What to do:
The output should match the data below line for line.

[Stored records]
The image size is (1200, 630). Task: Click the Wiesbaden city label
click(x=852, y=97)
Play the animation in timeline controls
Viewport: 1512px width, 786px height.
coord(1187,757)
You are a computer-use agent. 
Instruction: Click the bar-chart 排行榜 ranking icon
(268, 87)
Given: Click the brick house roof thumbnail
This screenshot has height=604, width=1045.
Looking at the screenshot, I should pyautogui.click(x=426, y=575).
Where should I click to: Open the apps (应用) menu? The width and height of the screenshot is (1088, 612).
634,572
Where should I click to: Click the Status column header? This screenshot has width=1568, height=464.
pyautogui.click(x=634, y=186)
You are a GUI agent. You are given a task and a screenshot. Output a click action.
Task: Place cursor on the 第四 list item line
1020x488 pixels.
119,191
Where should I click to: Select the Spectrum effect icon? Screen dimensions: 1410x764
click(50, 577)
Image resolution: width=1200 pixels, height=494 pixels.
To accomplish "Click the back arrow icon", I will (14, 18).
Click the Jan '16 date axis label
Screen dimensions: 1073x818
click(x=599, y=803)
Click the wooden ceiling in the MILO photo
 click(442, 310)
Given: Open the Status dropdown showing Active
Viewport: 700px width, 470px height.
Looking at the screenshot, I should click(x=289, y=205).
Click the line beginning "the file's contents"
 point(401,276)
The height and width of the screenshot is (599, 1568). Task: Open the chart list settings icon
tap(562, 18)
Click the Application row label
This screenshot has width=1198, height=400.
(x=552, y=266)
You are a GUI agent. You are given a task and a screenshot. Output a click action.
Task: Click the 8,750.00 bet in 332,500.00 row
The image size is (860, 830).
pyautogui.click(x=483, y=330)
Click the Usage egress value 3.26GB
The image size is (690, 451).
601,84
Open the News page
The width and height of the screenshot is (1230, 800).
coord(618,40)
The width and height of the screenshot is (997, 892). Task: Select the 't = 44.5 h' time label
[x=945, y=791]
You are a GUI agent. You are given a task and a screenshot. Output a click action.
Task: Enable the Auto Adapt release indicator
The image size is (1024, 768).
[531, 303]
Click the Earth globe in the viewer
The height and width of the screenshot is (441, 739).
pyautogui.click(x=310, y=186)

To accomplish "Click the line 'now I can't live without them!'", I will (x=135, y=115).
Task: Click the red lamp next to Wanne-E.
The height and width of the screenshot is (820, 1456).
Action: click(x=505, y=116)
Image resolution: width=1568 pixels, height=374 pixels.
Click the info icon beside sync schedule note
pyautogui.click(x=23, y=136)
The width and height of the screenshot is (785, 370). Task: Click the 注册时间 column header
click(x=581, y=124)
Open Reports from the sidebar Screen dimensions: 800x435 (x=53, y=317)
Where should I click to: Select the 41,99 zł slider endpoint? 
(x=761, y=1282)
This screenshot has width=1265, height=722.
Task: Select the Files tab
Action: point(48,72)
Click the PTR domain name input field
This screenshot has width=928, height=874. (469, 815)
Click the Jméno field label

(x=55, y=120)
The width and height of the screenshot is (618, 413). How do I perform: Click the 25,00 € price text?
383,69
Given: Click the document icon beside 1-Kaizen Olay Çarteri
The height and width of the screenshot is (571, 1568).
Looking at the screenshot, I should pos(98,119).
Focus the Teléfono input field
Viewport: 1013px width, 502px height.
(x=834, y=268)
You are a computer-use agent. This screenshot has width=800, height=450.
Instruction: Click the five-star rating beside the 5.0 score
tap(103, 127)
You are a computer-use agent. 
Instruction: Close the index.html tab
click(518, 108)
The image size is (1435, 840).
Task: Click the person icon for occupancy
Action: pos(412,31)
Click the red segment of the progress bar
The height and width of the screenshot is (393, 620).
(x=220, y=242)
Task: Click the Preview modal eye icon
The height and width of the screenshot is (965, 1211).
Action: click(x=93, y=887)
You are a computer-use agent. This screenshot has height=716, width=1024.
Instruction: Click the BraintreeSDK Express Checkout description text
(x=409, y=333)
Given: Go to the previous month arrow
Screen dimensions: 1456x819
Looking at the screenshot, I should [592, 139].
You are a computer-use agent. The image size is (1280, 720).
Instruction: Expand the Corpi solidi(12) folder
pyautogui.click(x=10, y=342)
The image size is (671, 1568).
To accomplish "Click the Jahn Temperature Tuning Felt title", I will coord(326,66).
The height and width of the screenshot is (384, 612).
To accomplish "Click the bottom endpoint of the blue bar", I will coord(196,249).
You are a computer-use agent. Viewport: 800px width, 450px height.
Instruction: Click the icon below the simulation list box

Result of the task:
The image size is (1200, 630). Task: Click the Wiesbaden city label
click(x=852, y=97)
Play the animation in timeline controls
Viewport: 1512px width, 786px height.
coord(1187,757)
You are a computer-use agent. 
Instruction: Click the bar-chart 排行榜 ranking icon
(268, 87)
Given: Click the brick house roof thumbnail
This screenshot has height=604, width=1045.
Looking at the screenshot, I should pyautogui.click(x=426, y=575).
Where should I click to: Open the apps (应用) menu? The width and height of the screenshot is (1088, 612).
634,572
Where should I click to: Click the Status column header? This screenshot has width=1568, height=464.
pyautogui.click(x=634, y=186)
You are a GUI agent. You are given a task and a screenshot. Output a click action.
Task: Place cursor on the 第四 list item line
1020x488 pixels.
119,191
Where should I click to: Select the Spectrum effect icon? Screen dimensions: 1410x764
click(50, 577)
Image resolution: width=1200 pixels, height=494 pixels.
To accomplish "Click the back arrow icon", I will (14, 18).
Click the Jan '16 date axis label
Screen dimensions: 1073x818
click(x=599, y=803)
Click the wooden ceiling in the MILO photo
 click(442, 310)
Given: Open the Status dropdown showing Active
Viewport: 700px width, 470px height.
Looking at the screenshot, I should click(x=289, y=205).
Click the line beginning "the file's contents"
 point(401,276)
The height and width of the screenshot is (599, 1568). Task: Open the chart list settings icon
tap(562, 18)
Click the Application row label
This screenshot has width=1198, height=400.
(x=552, y=266)
You are a GUI agent. You are given a task and a screenshot. Output a click action.
Task: Click the 8,750.00 bet in 332,500.00 row
The image size is (860, 830).
pyautogui.click(x=483, y=330)
Click the Usage egress value 3.26GB
The image size is (690, 451).
601,84
Open the News page
The width and height of the screenshot is (1230, 800).
coord(618,40)
The width and height of the screenshot is (997, 892). Task: Select the 't = 44.5 h' time label
[x=945, y=791]
You are a GUI agent. You are given a task and a screenshot. Output a click action.
Task: Enable the Auto Adapt release indicator
The image size is (1024, 768).
[531, 303]
Click the Earth globe in the viewer
The height and width of the screenshot is (441, 739).
pyautogui.click(x=310, y=186)

To accomplish "Click the line 'now I can't live without them!'", I will (x=135, y=115).
Task: Click the red lamp next to Wanne-E.
The height and width of the screenshot is (820, 1456).
Action: click(x=505, y=116)
Image resolution: width=1568 pixels, height=374 pixels.
Click the info icon beside sync schedule note
pyautogui.click(x=23, y=136)
The width and height of the screenshot is (785, 370). Task: Click the 注册时间 column header
click(x=581, y=124)
Open Reports from the sidebar Screen dimensions: 800x435 (x=53, y=317)
Where should I click to: Select the 41,99 zł slider endpoint? 
(x=761, y=1282)
This screenshot has width=1265, height=722.
Task: Select the Files tab
Action: point(48,72)
Click the PTR domain name input field
This screenshot has width=928, height=874. (469, 815)
Click the Jméno field label

(x=55, y=120)
The width and height of the screenshot is (618, 413). How do I perform: Click the 25,00 € price text?
383,69
Given: Click the document icon beside 1-Kaizen Olay Çarteri
The height and width of the screenshot is (571, 1568).
Looking at the screenshot, I should pos(98,119).
Focus the Teléfono input field
Viewport: 1013px width, 502px height.
(x=834, y=268)
You are a computer-use agent. This screenshot has width=800, height=450.
Instruction: Click the five-star rating beside the 5.0 score
tap(103, 127)
You are a computer-use agent. 
Instruction: Close the index.html tab
click(518, 108)
The image size is (1435, 840).
Task: Click the person icon for occupancy
Action: pos(412,31)
Click the red segment of the progress bar
The height and width of the screenshot is (393, 620).
(x=220, y=242)
Task: Click the Preview modal eye icon
The height and width of the screenshot is (965, 1211).
Action: click(x=93, y=887)
You are a computer-use agent. This screenshot has height=716, width=1024.
Instruction: Click the BraintreeSDK Express Checkout description text
(x=409, y=333)
Given: Go to the previous month arrow
Screen dimensions: 1456x819
Looking at the screenshot, I should [592, 139].
You are a computer-use agent. The image size is (1280, 720).
Instruction: Expand the Corpi solidi(12) folder
pyautogui.click(x=10, y=342)
The image size is (671, 1568).
To accomplish "Click the Jahn Temperature Tuning Felt title", I will coord(326,66).
The height and width of the screenshot is (384, 612).
To accomplish "Click the bottom endpoint of the blue bar", I will coord(196,249).
You are a computer-use agent. Viewport: 800px width, 450px height.
Instruction: Click the icon below the simulation list box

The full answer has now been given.